[[ RECORDS PROVIDED open ]]

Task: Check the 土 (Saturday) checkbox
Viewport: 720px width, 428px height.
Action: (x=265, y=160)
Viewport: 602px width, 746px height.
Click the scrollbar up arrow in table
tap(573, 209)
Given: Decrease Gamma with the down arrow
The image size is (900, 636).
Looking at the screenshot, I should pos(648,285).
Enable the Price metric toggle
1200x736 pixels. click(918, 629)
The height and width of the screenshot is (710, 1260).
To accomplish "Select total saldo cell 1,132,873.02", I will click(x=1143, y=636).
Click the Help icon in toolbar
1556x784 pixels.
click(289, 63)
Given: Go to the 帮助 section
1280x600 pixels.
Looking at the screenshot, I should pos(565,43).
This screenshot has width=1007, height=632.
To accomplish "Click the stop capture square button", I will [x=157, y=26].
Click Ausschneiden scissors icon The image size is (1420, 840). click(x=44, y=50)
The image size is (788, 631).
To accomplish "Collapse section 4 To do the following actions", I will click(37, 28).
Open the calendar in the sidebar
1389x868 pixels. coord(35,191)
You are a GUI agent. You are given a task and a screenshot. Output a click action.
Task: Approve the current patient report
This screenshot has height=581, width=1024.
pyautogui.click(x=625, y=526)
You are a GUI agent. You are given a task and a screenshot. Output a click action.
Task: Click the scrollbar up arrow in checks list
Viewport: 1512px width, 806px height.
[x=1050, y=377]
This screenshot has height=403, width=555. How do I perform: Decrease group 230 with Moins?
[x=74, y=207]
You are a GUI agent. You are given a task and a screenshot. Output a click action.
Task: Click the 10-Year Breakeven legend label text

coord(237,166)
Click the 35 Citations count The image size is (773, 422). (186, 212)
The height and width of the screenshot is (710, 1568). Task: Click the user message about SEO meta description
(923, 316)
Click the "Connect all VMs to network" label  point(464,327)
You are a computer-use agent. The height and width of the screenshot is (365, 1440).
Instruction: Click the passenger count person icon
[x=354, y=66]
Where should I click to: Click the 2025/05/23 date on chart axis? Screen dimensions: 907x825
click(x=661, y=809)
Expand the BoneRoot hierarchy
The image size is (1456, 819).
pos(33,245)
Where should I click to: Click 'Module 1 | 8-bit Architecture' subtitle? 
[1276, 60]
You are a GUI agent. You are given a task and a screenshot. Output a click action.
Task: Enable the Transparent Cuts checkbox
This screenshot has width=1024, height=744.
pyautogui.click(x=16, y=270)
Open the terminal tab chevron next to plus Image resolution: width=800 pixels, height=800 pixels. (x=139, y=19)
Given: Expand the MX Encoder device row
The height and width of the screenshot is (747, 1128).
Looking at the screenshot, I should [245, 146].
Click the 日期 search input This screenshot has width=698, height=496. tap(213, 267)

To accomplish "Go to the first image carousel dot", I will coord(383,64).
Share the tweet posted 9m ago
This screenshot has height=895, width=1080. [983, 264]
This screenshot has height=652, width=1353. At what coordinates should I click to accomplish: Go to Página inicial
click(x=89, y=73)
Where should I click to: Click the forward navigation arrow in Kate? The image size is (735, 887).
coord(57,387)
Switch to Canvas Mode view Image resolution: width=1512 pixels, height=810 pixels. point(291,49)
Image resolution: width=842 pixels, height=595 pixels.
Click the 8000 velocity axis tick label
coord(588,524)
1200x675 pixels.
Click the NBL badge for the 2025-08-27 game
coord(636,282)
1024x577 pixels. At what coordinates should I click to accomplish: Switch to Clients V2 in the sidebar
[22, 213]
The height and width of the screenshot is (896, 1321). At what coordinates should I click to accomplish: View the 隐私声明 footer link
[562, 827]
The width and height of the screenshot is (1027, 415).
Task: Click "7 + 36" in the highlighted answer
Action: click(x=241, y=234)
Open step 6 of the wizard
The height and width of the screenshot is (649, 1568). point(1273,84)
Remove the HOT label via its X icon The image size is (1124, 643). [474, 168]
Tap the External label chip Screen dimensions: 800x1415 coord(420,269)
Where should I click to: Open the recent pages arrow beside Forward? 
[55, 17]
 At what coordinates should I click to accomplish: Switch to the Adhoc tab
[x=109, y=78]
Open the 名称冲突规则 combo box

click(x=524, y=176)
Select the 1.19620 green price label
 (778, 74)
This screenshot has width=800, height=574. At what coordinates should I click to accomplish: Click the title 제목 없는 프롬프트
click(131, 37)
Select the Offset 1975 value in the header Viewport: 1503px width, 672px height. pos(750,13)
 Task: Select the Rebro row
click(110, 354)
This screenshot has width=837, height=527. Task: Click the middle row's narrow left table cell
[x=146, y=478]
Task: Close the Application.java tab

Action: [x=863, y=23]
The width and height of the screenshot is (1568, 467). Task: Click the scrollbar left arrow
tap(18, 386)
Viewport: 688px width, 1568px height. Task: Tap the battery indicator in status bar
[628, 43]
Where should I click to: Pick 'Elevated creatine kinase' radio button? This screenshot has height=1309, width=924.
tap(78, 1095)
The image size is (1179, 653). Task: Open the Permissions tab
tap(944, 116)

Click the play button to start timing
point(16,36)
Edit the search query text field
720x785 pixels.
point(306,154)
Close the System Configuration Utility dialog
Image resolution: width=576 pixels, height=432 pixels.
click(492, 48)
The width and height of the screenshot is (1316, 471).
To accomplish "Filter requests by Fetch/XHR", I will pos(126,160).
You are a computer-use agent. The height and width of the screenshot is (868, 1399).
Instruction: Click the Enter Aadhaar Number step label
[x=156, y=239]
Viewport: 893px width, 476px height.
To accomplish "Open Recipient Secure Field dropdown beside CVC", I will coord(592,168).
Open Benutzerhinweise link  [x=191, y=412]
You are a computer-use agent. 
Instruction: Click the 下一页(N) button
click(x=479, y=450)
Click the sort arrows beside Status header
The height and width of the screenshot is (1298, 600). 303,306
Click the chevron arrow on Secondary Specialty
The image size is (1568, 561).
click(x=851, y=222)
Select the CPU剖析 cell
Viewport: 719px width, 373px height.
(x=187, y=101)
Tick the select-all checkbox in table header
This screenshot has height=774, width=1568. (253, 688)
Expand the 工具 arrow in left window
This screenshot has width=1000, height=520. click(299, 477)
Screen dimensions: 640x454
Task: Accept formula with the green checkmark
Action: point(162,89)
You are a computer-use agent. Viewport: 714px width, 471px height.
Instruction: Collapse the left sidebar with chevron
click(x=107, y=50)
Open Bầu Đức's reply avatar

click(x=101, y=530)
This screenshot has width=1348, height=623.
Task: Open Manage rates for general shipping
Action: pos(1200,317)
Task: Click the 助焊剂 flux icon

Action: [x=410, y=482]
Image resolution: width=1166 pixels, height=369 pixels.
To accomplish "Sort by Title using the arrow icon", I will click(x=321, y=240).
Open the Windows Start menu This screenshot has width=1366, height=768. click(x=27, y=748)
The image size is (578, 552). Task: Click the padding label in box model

[[ RECORDS PROVIDED closed ]]

→ TASK STATEMENT
In the data above, how many lines carry the string "computer"? Only the number should be given.

→ SOLUTION TO THIS PROBLEM
4